Lingering concerns over accuracy 

Inaccuracy remains a major concern for the media industry and consumers when it comes to generative AI like Chat GPT. 

“We have to remember that accuracy is not the object of this technology. It is designed holistically, modelling plausibility – not accuracy, not veracity, and not using cited sources,” said Lexie Kirkconnell-Kawana, Chief Executive of Impress UK, independent press monitor and advocate for trusted news. 

“The broader question we might want to be asking may therefore actually be one about advertising and advertising regulation, whether generative AI can be marketed as accurate.
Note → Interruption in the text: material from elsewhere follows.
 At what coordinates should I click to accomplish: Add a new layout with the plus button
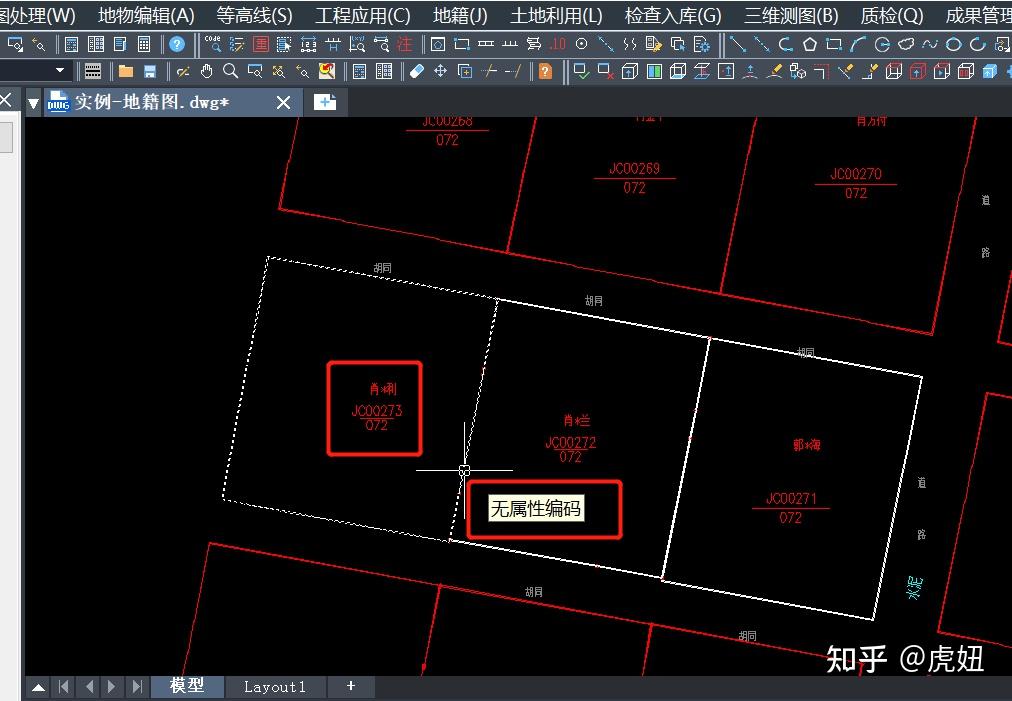pos(350,686)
Also, whether users understand that what they are looking at is not accurate.” 

While problems around accuracy might have worsened or thrown into relief by AI, they are not new and need a concerted effort from media organisations to rectify, Kirkconnell-Kawana pointed out. 

“To solve this, what we need is consensus across the news publishing industry to ensure that our house is in order, before we start pointing the finger,” she stressed. “And that requires cultural and structural change on how news is organised and regulated.” 
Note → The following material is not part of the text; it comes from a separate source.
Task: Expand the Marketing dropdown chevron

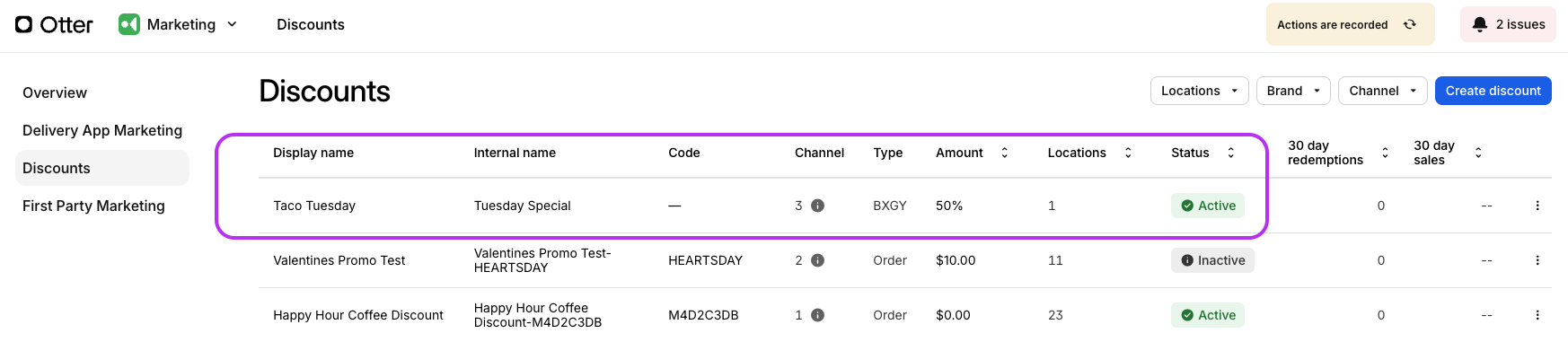Action: coord(232,24)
Steffen Damborg also highlighted issues around the lack of accuracy, as well as authenticity, when it comes to AI. 

“If we ask a journalist, what do you fear the most? Well, can you really rely on the output from these algorithms?” he said. “So, inaccuracy is the biggest concern as a journalist. You don’t want to publish anything that is not accurate.  
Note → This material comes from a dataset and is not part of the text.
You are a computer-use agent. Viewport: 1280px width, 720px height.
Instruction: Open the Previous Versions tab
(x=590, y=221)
“And then of course, plagiarism. It’s also a huge concern. Do I have a guarantee that what I publish hasn’t been written by somebody else? That’s also a huge problem in journalism.” 

Speaking up for Chat GPT, Richard Lee, the Chief Integration Officer or The News Lens Group, said generative AI has been a big help for editors and translators.  

“Adding new languages to news sites has become vastly more efficient with new LLM mode-based AI workflows,” said Lee, pointing out that generative AI-assisted workflows are simply faster than traditional methods. 

“It’s really time efficient. Humans need to sleep, we need to eat. So, while breaking news about semiconductors will take a day or probably two days to get translated by a human, with AI it takes less than three minutes.  

“And then it take less than an hour for our human editors to check the content and fix some minor issues and then we are ready to publish. So, AI enables us to deliver the news fast and also in a cost-efficient way.”